Chocolate Sour Cream Bundt Cake with Chocolate Ganache

answers by the second ring
quilter, baker, meatloaf-maker
Encourager, no matter what

Happy Mothers' Day to all the moms out there, but especially to my own.  

Now go bake yours some cake.  She deserves it.  :-)

Adapted from Leite's Culinaria, originally from Bi-Rite Market's Eat Good Food

For the cake:
1 cup (2 sticks) unsalted butter, plus more for the pan
1/3 cup cocoa powder
1 tsp salt
1 cup water
2 cups all-purpose flour, plus more for hte pan
1 3/4 cups sugar
1 1/2 tsp baking soda
2 large eggs
1/2 cup sour cream
1 tsp vanilla

For the ganache:
4 oz bittersweet chocolate, finely chopped
3 tbsp white sugar
1/2 cup heavy cream

Make the cake:
 1. Position a rack in the center of the oven and heat to 350°F (176°C). Butter and flour a 10- or 12-cup Bundt pan and set aside.
2. In a small saucepan, combine the butter, cocoa powder, salt, and water and place over medium heat. Cook, stirring, just until melted and combined. Remove from the heat and set aside.
3. Place the flour, sugar, and baking soda in a large bowl and whisk to blend.

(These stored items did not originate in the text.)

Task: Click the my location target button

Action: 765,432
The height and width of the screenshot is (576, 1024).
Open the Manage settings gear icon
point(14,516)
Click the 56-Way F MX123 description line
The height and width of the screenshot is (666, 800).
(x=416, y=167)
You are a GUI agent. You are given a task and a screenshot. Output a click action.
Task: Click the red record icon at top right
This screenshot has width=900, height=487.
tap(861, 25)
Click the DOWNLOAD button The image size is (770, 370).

Add half of the melted butter mixture and whisk until completely blended (the mixture will be quite thick). Add the remaining butter mixture and whisk until combined. Add the eggs, one at a time, whisking until completely blended before adding the next egg. Whisk in the sour cream and vanilla until smooth.
4. Scrape the batter into the prepared pan and bake until a toothpick inserted into the center of the cake comes out clean, 40 to 45 minutes. Let the cake cool in the pan for 15 minutes and then invert onto a rack. Let cool completely before glazing.
Make the ganache:
5. Just before glazing the cooled cake, place the chopped chocolate in a medium bowl and set aside. Combine the heavy cream and sugar in a small saucepan and put over medium heat. Stir constantly until the cream is hot and the sugar is dissolved. Pour the hot cream over the chocolate and whisk until melted and smooth. If the glaze is exceptionally runny, let it sit for a minute or so to thicken.
6. Drizzle the ganache over the cooled cake, allowing it to drip down the sides.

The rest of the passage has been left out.